Die erste Sortierung beginne Ohswald zufolge bereits in der Schule. „2021 sprachen noch 62 Prozent der Viertklässler zu Hause immer Deutsch, zehn Jahre davor 84. Jedes vierte Kind verließ die Grundschule, ohne so lesen zu können, wie es die weiterführende Schule voraussetzt. Ein Kind, das zu Hause nie Deutsch spricht, liegt im Lesen 36 Punkte zurück, auch im Vergleich mit Kindern gleicher sozialer Herkunft. Ein Teil des Rückstands ist Armut. Ein Teil ist Sprache. Der zweite Teil ist der, den Bildung beheben kann“, betont Ohswald.
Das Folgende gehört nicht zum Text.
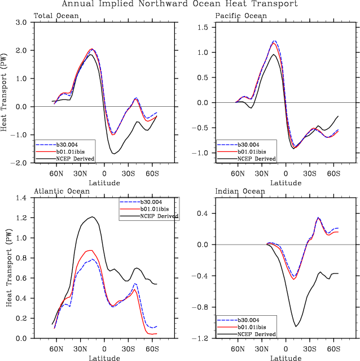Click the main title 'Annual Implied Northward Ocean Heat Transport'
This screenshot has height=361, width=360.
(x=179, y=5)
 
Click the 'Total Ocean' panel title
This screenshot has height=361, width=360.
(x=56, y=16)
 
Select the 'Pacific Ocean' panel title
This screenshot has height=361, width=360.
(x=241, y=16)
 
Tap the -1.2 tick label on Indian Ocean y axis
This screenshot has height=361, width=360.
(x=203, y=338)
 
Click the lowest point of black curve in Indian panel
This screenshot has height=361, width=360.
(x=296, y=327)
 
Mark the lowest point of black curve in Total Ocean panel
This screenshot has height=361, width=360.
(x=115, y=154)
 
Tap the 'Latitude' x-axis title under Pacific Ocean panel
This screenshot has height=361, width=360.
(x=286, y=182)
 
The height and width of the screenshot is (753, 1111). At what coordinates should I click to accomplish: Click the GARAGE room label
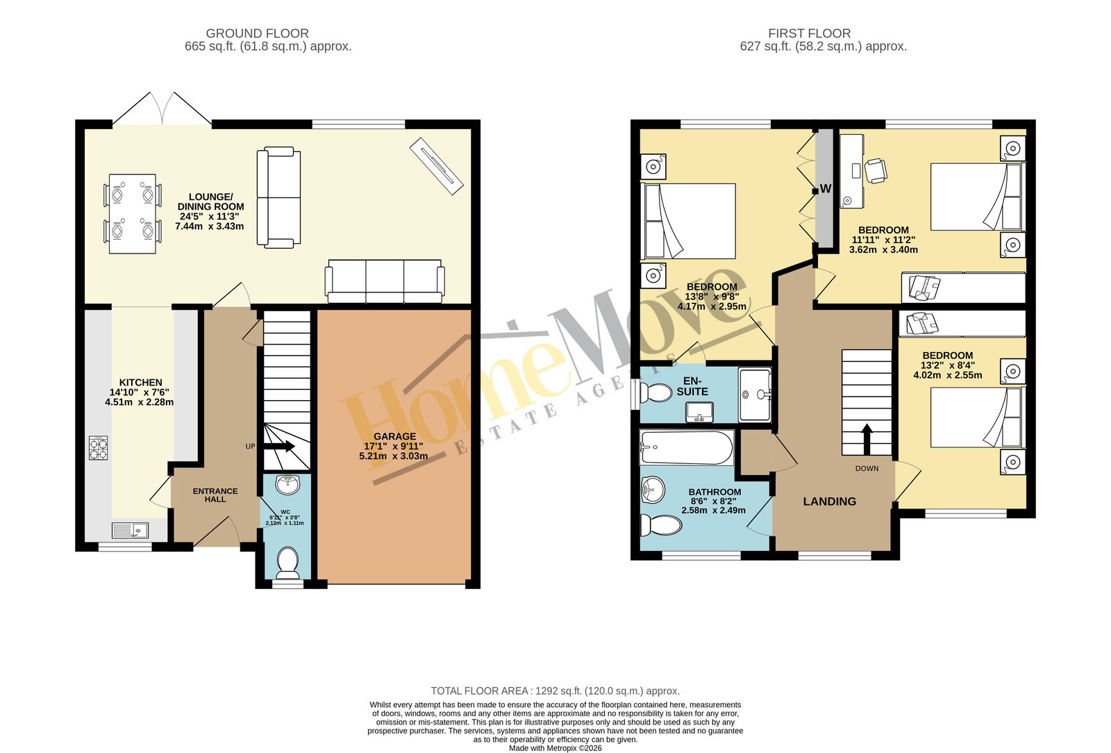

Die zweite Sortierung würde an der Tür zum Arbeitsmarkt stattfinden. Sie treffe Erwachsene, die neu kommen: „Die Hälfte der Betriebe verlangt bei Einstellungen immer mindestens B2, in Gesundheit, Bildung und Finanzen drei Viertel und mehr. Die andere Hälfte stellt auch darunter ein, im Gastgewerbe, in Lager und Verkehr, in der Leiharbeit. Die Sprachschwelle entscheidet nicht, ob jemand arbeitet. Sie entscheidet, in welchem Segment. In den reglementierten Berufen ist sie Zulassungsbedingung: Ärztinnen und Ärzte brauchen überall B2 und eine Fachsprachprüfung auf C1, Pflegekräfte B2, obwohl viele mit B1 einreisen“, erklärt der GoStudent-Gründer.
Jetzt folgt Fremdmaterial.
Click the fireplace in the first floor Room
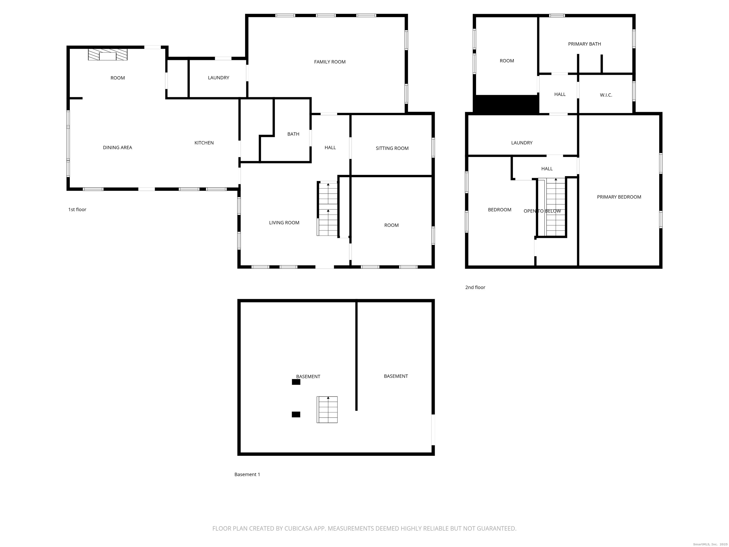107,55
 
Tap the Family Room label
330,62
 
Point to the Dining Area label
117,147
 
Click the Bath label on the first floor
293,134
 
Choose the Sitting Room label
392,148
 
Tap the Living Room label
284,222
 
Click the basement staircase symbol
327,410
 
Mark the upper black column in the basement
296,382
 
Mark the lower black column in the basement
296,415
Als Beispiel führt Ohswald an, dass 72 Prozent der Geflüchteten aus der Ukraine über einen Hochschul- oder vergleichbaren Abschluss verfügen, doch nur fünf Prozent bei ihrer Ankunft gut Deutsch sprechen würden. Laut Studien seien es bessere Sprachkenntnisse, die die Einstellungsbereitschaft deutlich erhöhen, während fehlende Kinderbetreuung und nicht anerkannte Abschlüsse weitere Hürden darstellen. Sprache sei damit eine zentrale Voraussetzung dafür, dass vorhandene Qualifikationen auf dem deutschen Arbeitsmarkt sichtbar und nutzbar werden, so Ohswald.
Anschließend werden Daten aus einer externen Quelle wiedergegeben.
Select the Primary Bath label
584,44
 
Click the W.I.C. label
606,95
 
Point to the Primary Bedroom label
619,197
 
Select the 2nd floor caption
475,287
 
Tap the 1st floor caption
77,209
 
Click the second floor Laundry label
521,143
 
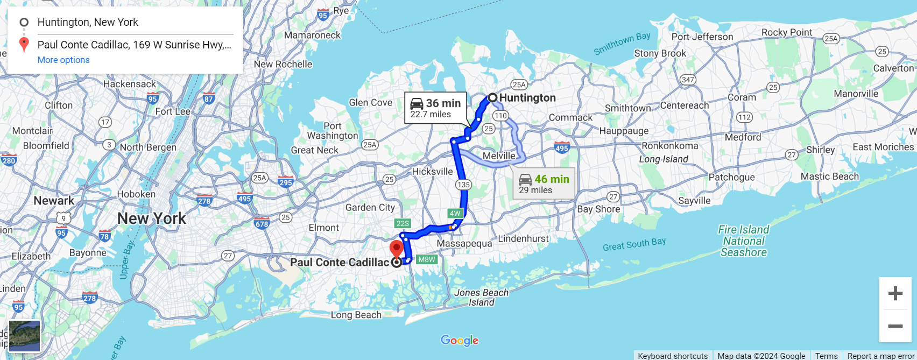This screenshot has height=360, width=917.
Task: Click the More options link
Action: point(64,60)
Hypothese 2: Sprache hört nicht bei B1 auf

Der Integrationskurs – um auf seine zweite These zu kommen – zielt auf B1 ab. Für viele berufliche Wege seien jedoch weitergehende Sprachkenntnisse erforderlich, was für Ohswald bedeutet, dass auch nach dem Spracherwerb berufliche Weiterbildung schlicht ein wichtiger Schritt bleibe.

„Das IAB hat bei Geflüchteten gemessen, was nach dem Sprachkurs wirkt: Ein Sprachkurs mit Aktivierung bringt nach fünf bis sechs Jahren rund 3,5 Prozentpunkte mehr Beschäftigung“, zeigt sich der Founder auf LinkedIn überzeugt. „Eine geförderte Weiterbildung bringt rund 13 Prozentpunkte und etwa 800 Euro mehr Monatsbrutto. Sprache öffnet die Tür. Qualifikation bringt durch.“

All dies im Hinterkopf, scheint nun klar, was GoStudent mit der Berlitz-Übernahme möchte: Seine beiden Hypothesen in die Praxis übersetzen: Sprache als Schlüssel für Bildung und Arbeitsmarkt – und als Ausgangspunkt für den nächsten Schritt, die berufliche Qualifizierung, und sich weiter als stationärer Anbieter verfestigen.